Try it -> Retype word for word the line containing "Image resolution: width=1705" and each line that follows it in the records below, through the last one, with no pictures.

Supplied entries ->

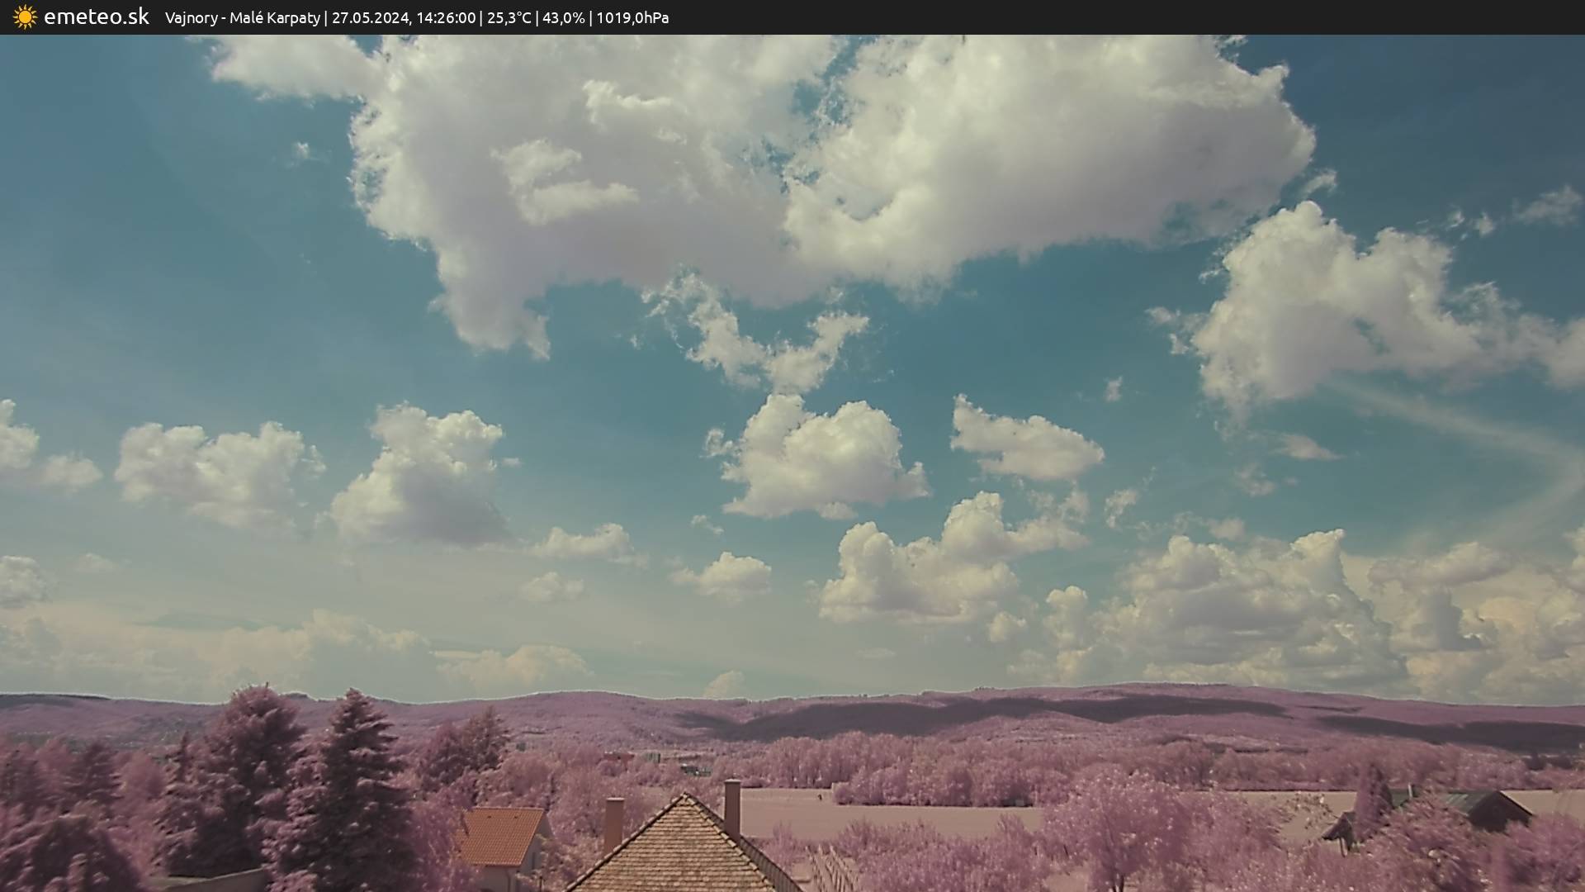This screenshot has width=1585, height=892.
Task: Select the 43,0% humidity reading
Action: pos(563,17)
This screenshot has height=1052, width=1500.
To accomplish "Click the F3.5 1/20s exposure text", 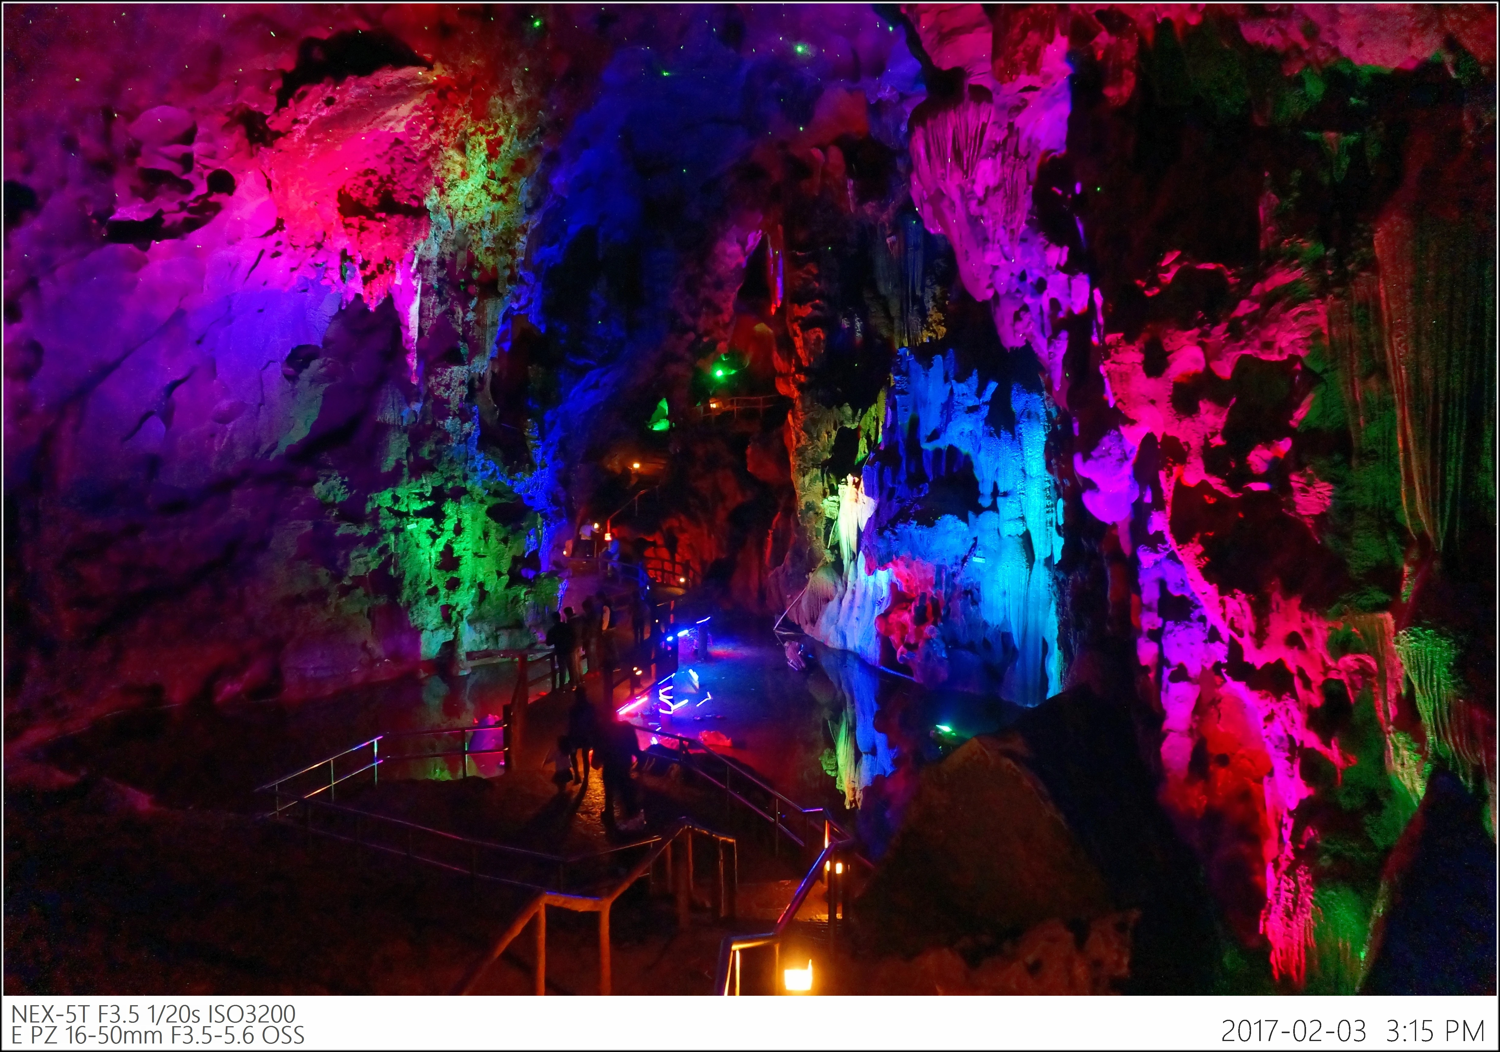I will pyautogui.click(x=150, y=1014).
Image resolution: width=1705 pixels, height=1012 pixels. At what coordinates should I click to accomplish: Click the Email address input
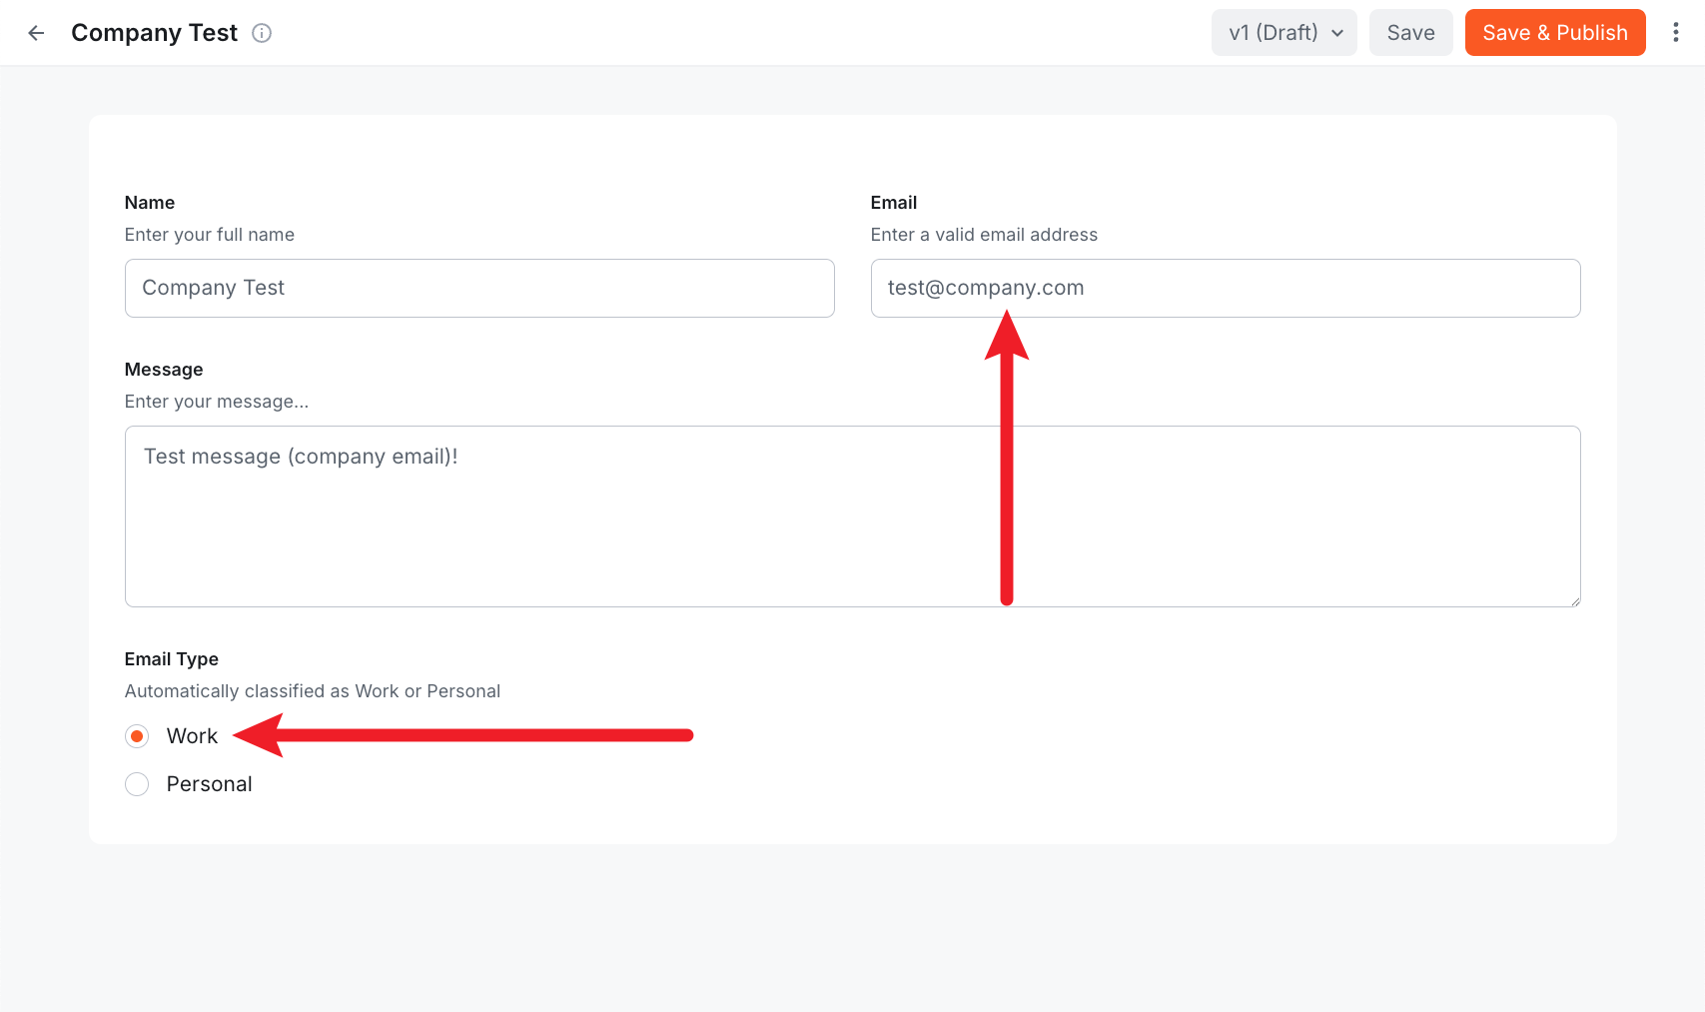(1226, 288)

Response area ->
Image resolution: width=1705 pixels, height=1012 pixels. At what coordinates should I click to accomplish: Click the Email address input
(1226, 288)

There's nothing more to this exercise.